Background: AIDS as well as atherosclerosis are important public health problems. The longer survival among HIV-infected is associated with increased number of cardiovascular events in this population, and this association is not fully understood.
Objectives: To identify the frequency of subclinical atherosclerosis in HIV-infected patients compared to control subjects; to analyze associations between atherosclerosis and clinical and laboratory variables, cardiovascular risk factors, and the Framingham coronary heart disease risk score (FCRS).
Methods: Prospective cross-sectional case-control study assessing the presence of subclinical atherosclerosis in 264 HIV-infected patients and 279 controls. Clinical evaluation included ultrasound examination of the carotid arteries, arterial stiffness by pulse wave velocity (PWV) and augmentation index (AIx), laboratory analysis of peripheral blood, and cardiovascular risk according to FCRS criteria. The significance level adopted in the statistical analysis was p < 0.05.

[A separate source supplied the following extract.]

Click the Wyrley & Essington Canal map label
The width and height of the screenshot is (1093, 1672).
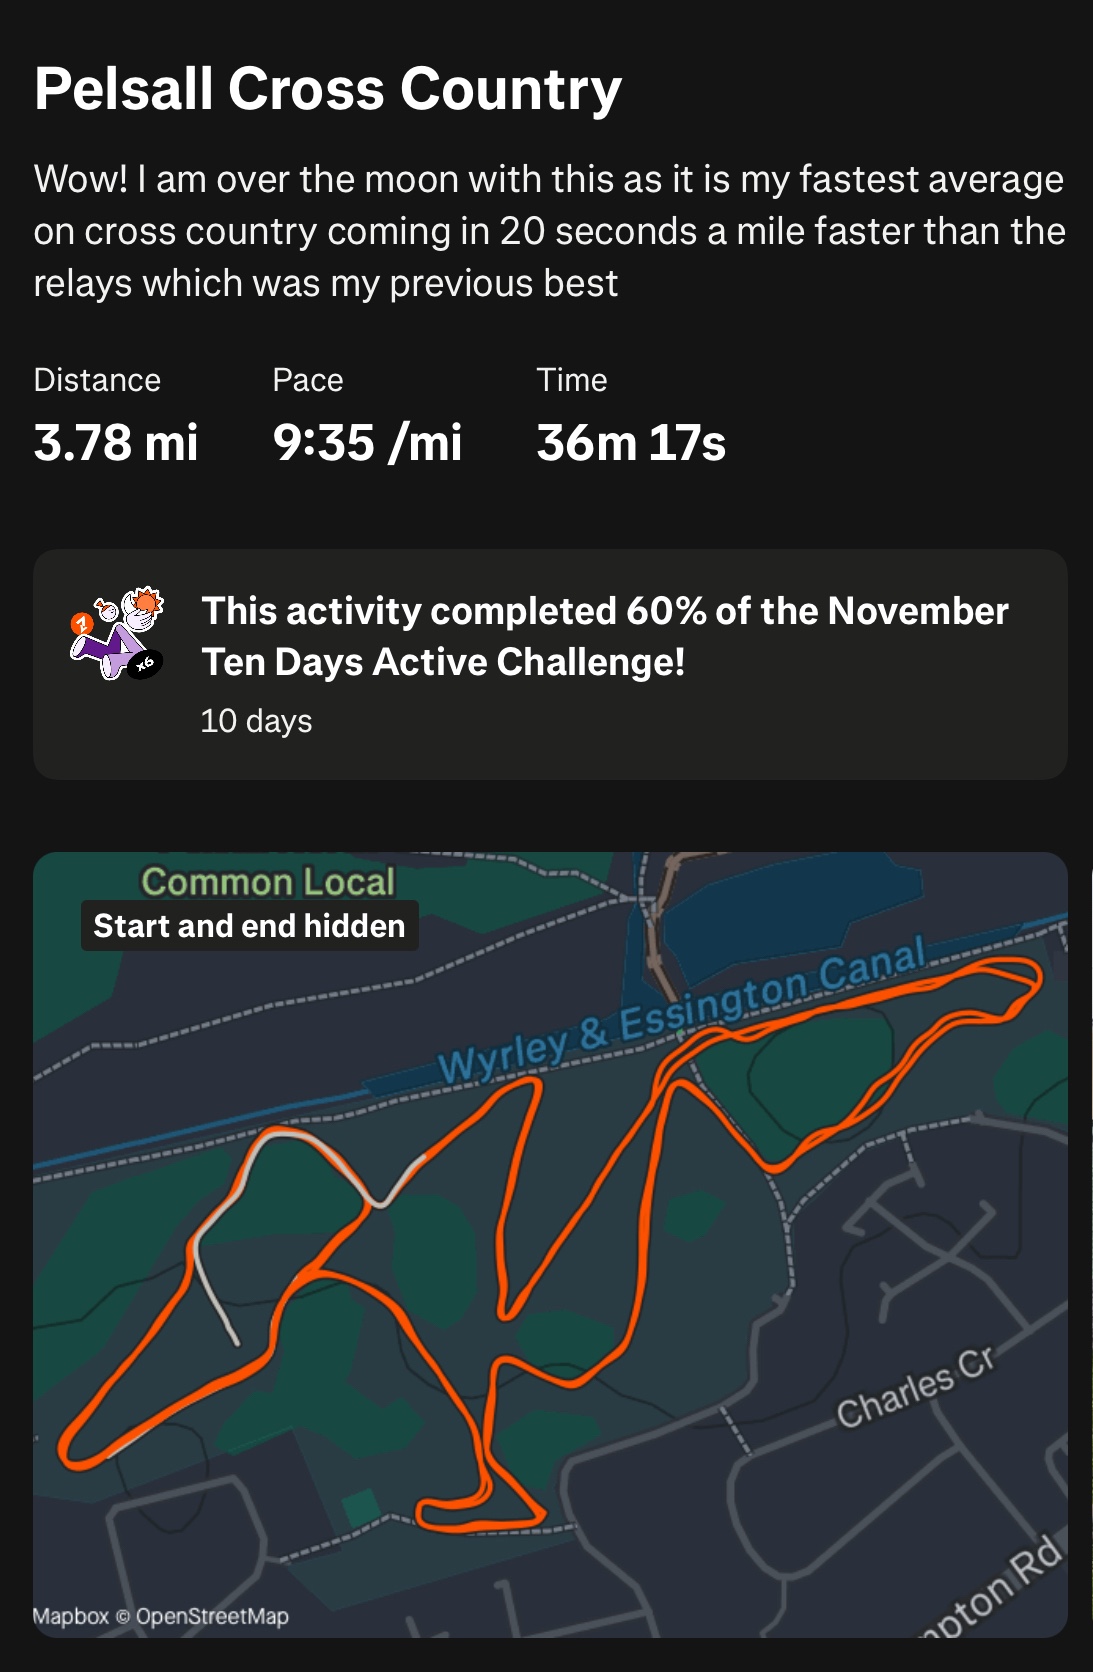point(682,1012)
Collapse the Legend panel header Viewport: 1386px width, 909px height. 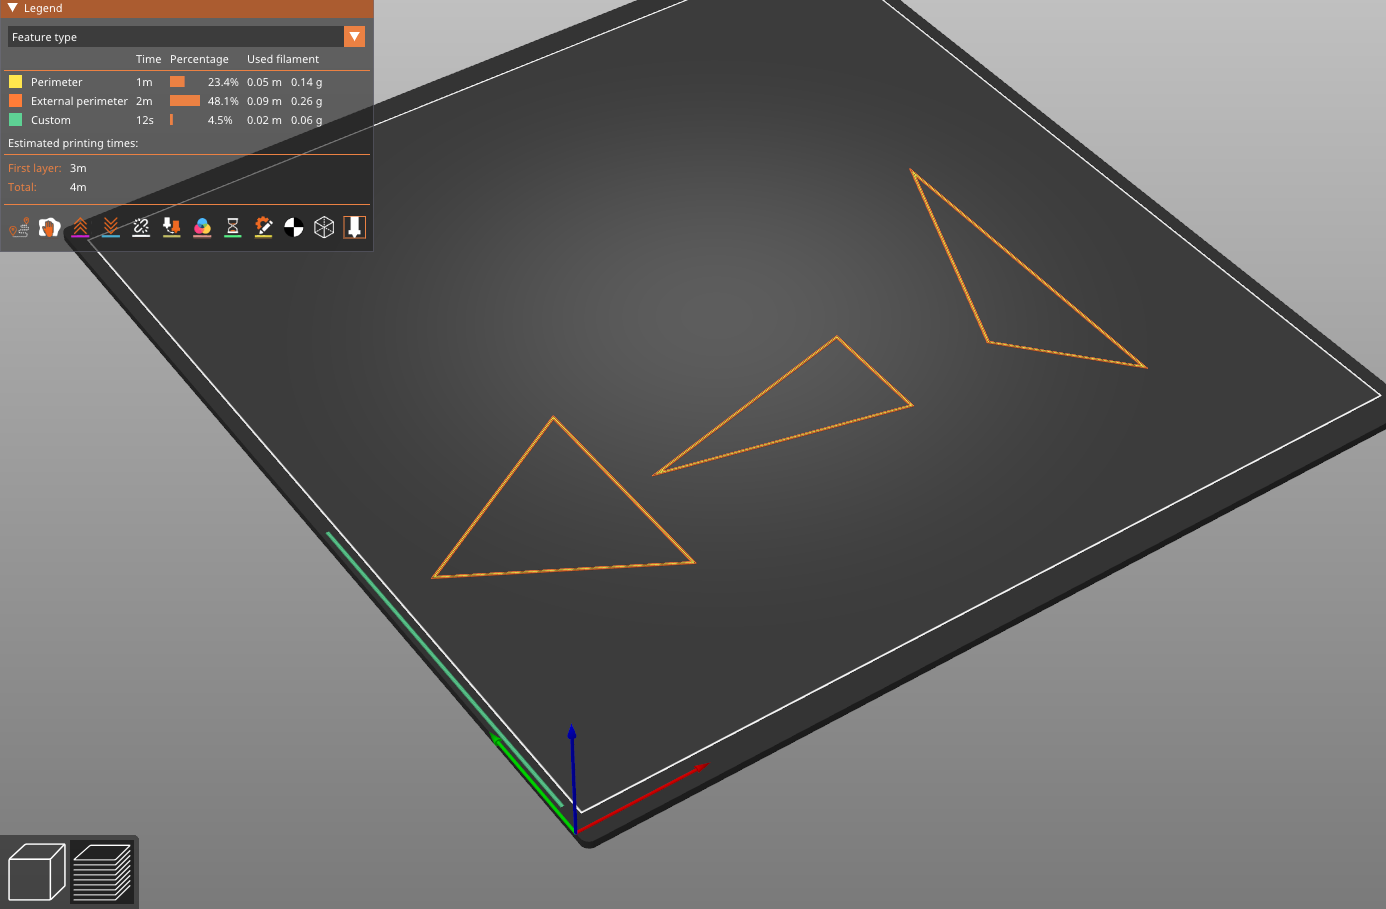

Results: Plaques were found in 37% of the HIV group and 4% of controls (p < 0.001). Furthermore, carotid intima-media thickness was higher in the HIV group than in controls (p < 0.001). Patients with carotid plaque had higher fasting glucose, total cholesterol, low-density lipoprotein cholesterol, and triglycerides than those without plaques. The presence of HIV, adjusted for age, overweight/obesity, and smoking increased by almost fivefold the risk of atherosclerotic carotid plaque (OR: 4.9; 95%CI: 2.5 9.9; p < 0.001). Exposure to protease inhibitors did not influence carotid intima-media thickness, was not associated with carotid plaque frequency, and did not alter the mechanical characteristics of the arterial system (PWV and AIx).
Conclusions: HIV-infected patients are at increased risk of atherosclerosis in association with classical cardiovascular risk factors. Treatment with protease inhibitors does not promote functional changes in the arteries, and shows no association with increased frequency of atherosclerotic plaques in carotid arteries. The FCRS may be inappropriate for this population. (Arq Bras Cardiol. 2018; 110(5):402-410)
Keywords: Atherosclerosis / complications; HIV; Cardiovascular Diseases / mortality; Carotid Intima Media Carotideo; Vascular Stiffness; Risk Factors.